Nach dem Waffenstillstand der ETA erklärt sich der Vorsitzende von Sinn Féin bei einem Besuch im Baskenland bereit, Clinton einen Brief zu übergeben  ■ Aus Bilbao Reiner Wandler

Der baskische Friedensprozeß hat einen Botschafter. Der Vorsitzende der nordirischen Sinn Féin, Gerry Adams, nahm gestern auf einem Blitzbesuch in Bilbao aus den Händen Vertreter verschiedener baskischer Parteien und Gewerkschaften einen Brief entgegen, um ihn noch diese Woche US- Präsident Bill Clinton zu übergeben.

Neben einer kurzen Beschreibung der aktuellen politischen Situation in der nordspanischen Krisenregion enthält das Schreiben eine Kopie der „Erklärung von Lizarra“, dem Dokument, das den Waffenstillstand der Separatistenorganisation ETA vorbereitete (siehe Text auf dieser Seite). „Wir wollen, daß Bill Clinton aus allererster Hand erfährt, was hier geschieht“, erklärt Arnaldo Otegi, Sprecher der ETA-nahen Herri Batasuna (HB), die Adams nach Bilbao eingeladen hat, die Initiative.

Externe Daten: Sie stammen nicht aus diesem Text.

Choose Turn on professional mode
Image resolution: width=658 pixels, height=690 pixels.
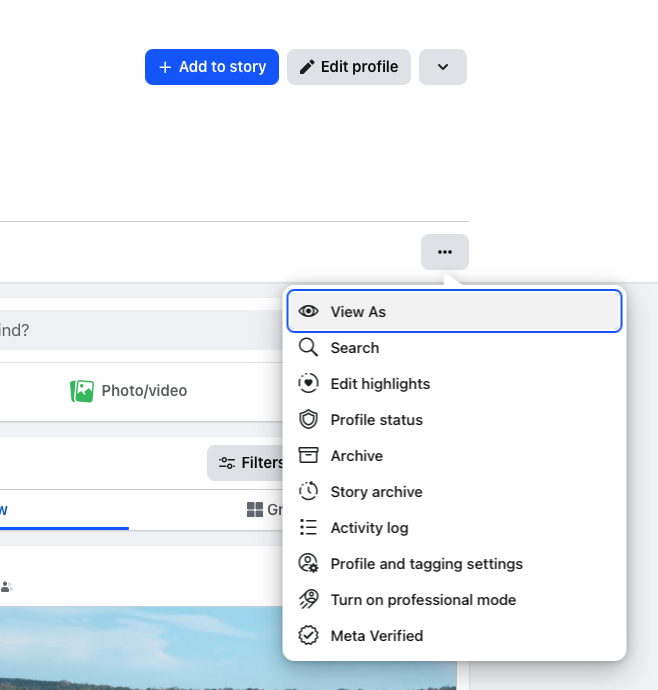pos(423,600)
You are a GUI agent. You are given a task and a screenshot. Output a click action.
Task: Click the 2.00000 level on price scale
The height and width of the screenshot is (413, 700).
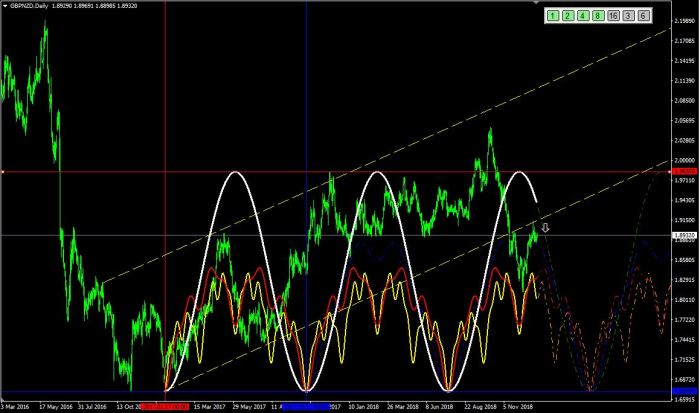tap(682, 160)
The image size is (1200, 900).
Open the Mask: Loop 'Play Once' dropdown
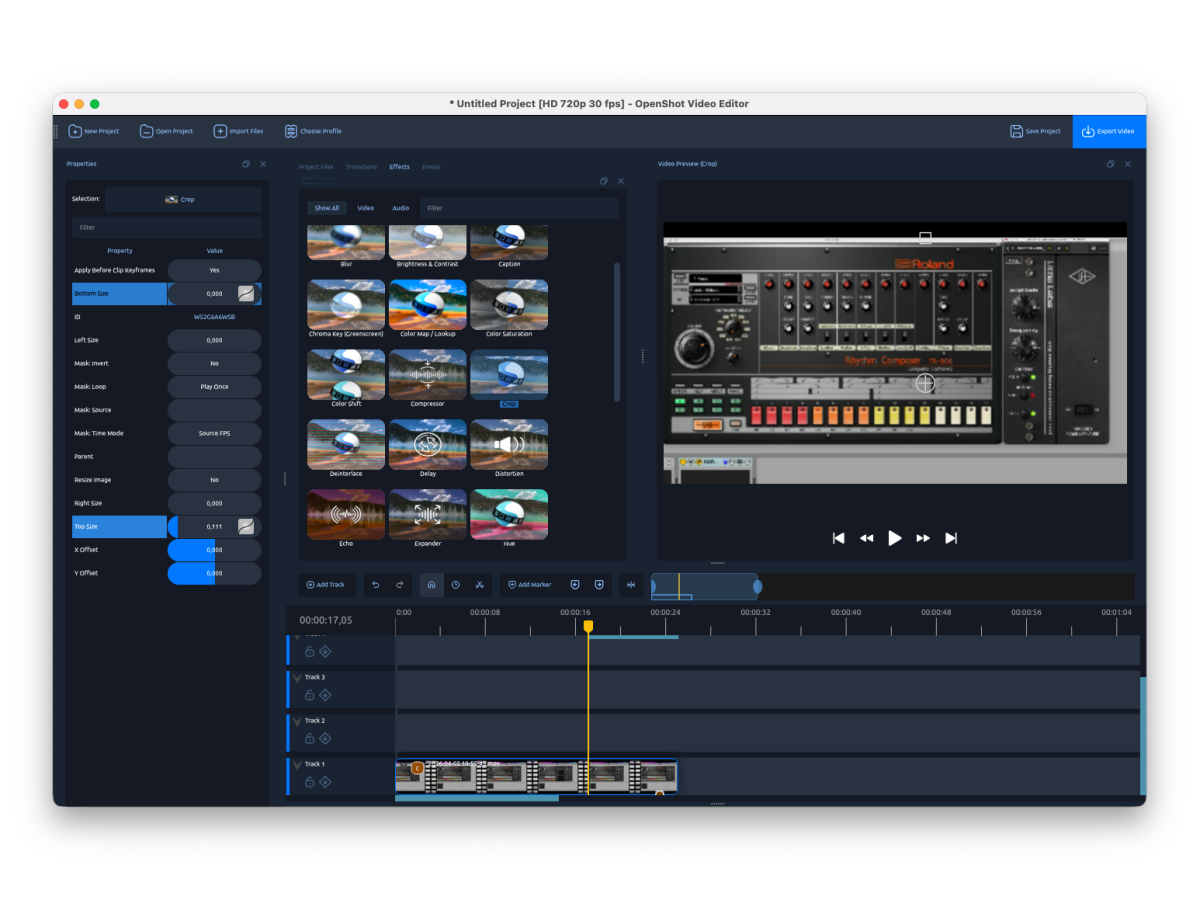(214, 386)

„Unsere Erfahrung zeigt, daß eine Reihe von Elementen absolut notwendig sind, um einem Friedensprozeß zum Durchbruch zu verhelfen“, sagt Gerry Adams. Ohne „Patentrezepte geben zu wollen“, empfiehlt er „einen Gesprächsprozeß, der niemanden ausschließt und kein Thema ausläßt“. Es dürfe erst dann zu Vereinbarungen kommen, „wenn alles beschlußreif ist“.

Ein solcher Dialog müsse „zügig und entschlossen“ angepackt werden, mahnt Adams die spanische Regierung von José Maria Aznar, die bis heute, zweieinhalb Wochen nach Bekanntgabe der Waffenruhe, keinerlei Schritte zur Stabilisierung der neuen Situation unternommen hat. „Es darf auf gar keinen Fall ein Vakuum entstehen“, denn sonst könnte das gleiche passieren wie in Irland, „wo der Dialog sich immer mehr in die Länge zog, wie ein Gummiband, das irgendwann riß“ und die IRA mit einer Bombe in der Innenstadt von London vorübergehend den bewaffneten Kampf wiederaufnahm.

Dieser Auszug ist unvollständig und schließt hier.